One example is a gallery piece he just set aside, a hollow vessel. It started as a block of red oak, but he carved it into a fat, round globe and then began hollowing it out, shave by shave, until the piece had uniformly thin walls and a narrow opening.
“It’s the first time I’ve made this kind of hollow form of this size with red oak,” he said. “The grain is all up and down here and the pressure made it real weak.”
It’s left a barely perceptible rough spot — but he can see it.
“So, it’s kind of ruined,” he said. “I just put it aside. That’s as far as it’s going to go.”

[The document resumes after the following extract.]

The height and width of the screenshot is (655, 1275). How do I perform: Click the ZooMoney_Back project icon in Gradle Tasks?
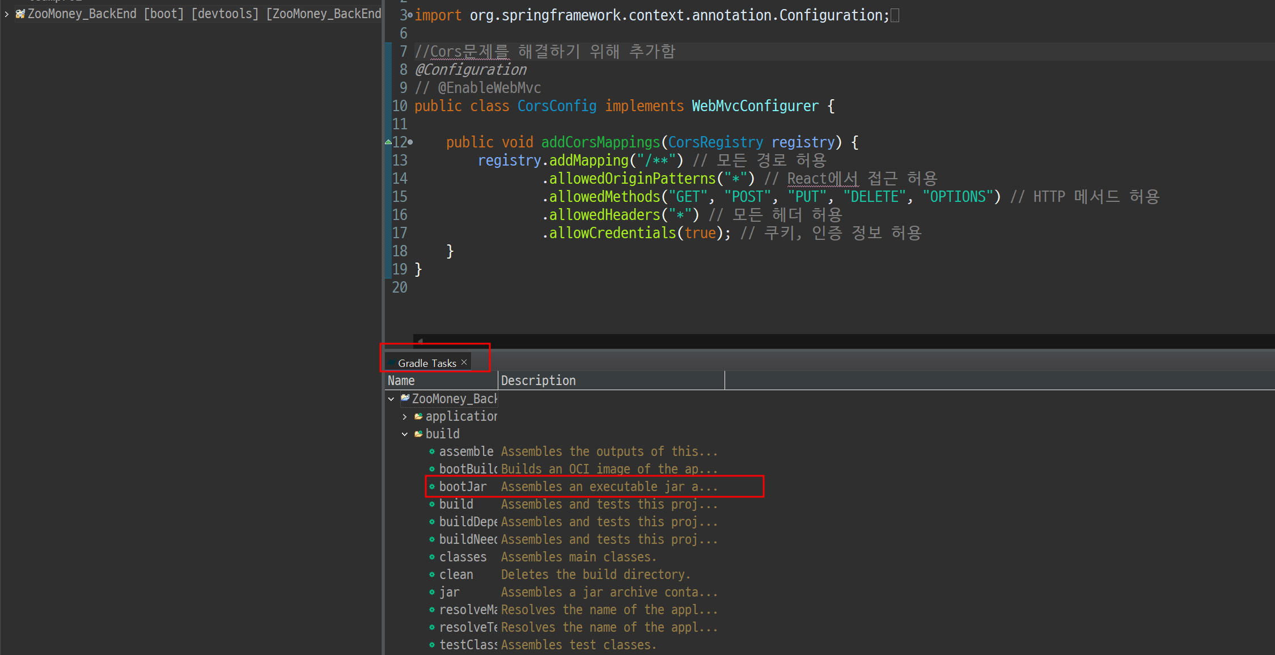(405, 399)
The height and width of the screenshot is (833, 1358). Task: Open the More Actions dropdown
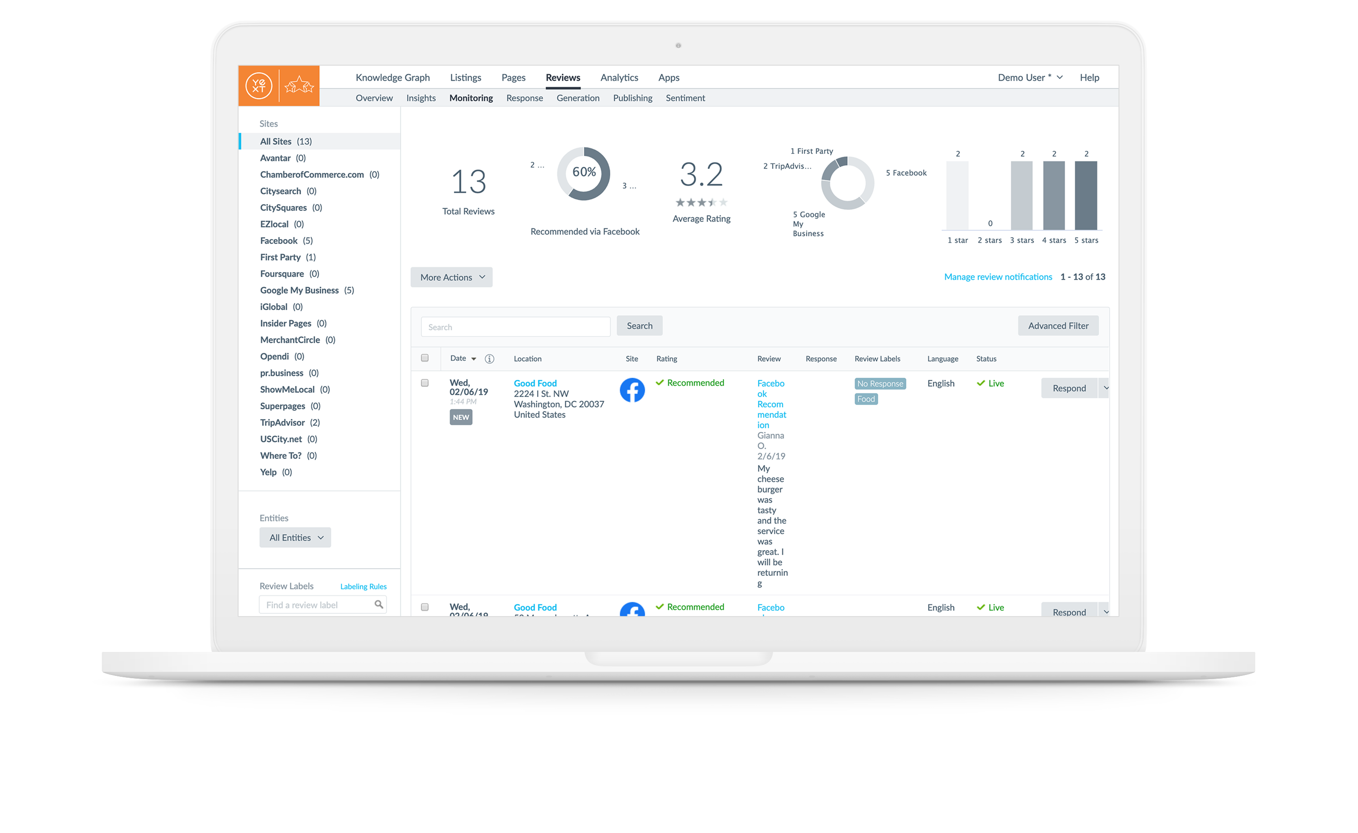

Martin traded in a lucrative cabinetry business in 2011 in favor of his hobby and new business, turning wood. It’s the act of taking a block of wood and spinning it so you can slowly shave off bits — inside and out.
A rectangular column of oak becomes a clay-like vase. A knotted burl can become anything — a tray, a bowl, an urn or an artistic vessel, destined to be displayed in a gallery.
And the pens he carves have become a favorite of the Maine government as mementos given out to dignitaries from away. He makes about 40 to 50 per year.
“They buy them from me, and I put them in a nice leather box,” he said. “I try to use more interesting pieces of wood, all local woods. Of course, they always surprise me. They call and say, ‘Do you have a dozen pens? LePage is going on a mission.'”
Martin operates his business, Woodturnings North, out of his Pond Road garage. He has a variety of tools, ranging from chain saws to chisels and gouges. A lathe holds the blocks of wood, and he’s customized it with a vacuum-powered chuck to hold the pieces securely without marring the wood.
It all started with a dining room chair, he said.
“I had a client who had a dining room set, custom made,” he said. “He had a chair that broke and the maker had gone out of business, so he had nobody to repair it. He asked if I could, but I’d never turned. I borrowed some stuff from a buddy, fixed the chair and just got hooked.”
He’d made other similar, simple columns.
“There are a lot of old buildings and the stair spindles break,” he said. “I get people trying to remodel but keep with the same design.”
But his art pieces are the favorites. The similarities to clay are intentional, he said.
“I like doing a lot of mock pottery,” he said. “I like duplicating some Native American forms. I have a piece that has quite a bit of Native American flair to it.”
But wood brings its grain along, adding details to the finished piece you can’t find in another medium. In those cases, the knottier the wood, the better.
“A nice clean piece of maple, you see it and it’s pretty much going to look consistent the whole way through,” he said. “But the grain on the burl just goes any which way and makes all sorts of patterns. It’s why I like working with burls. There are so many things you can do.”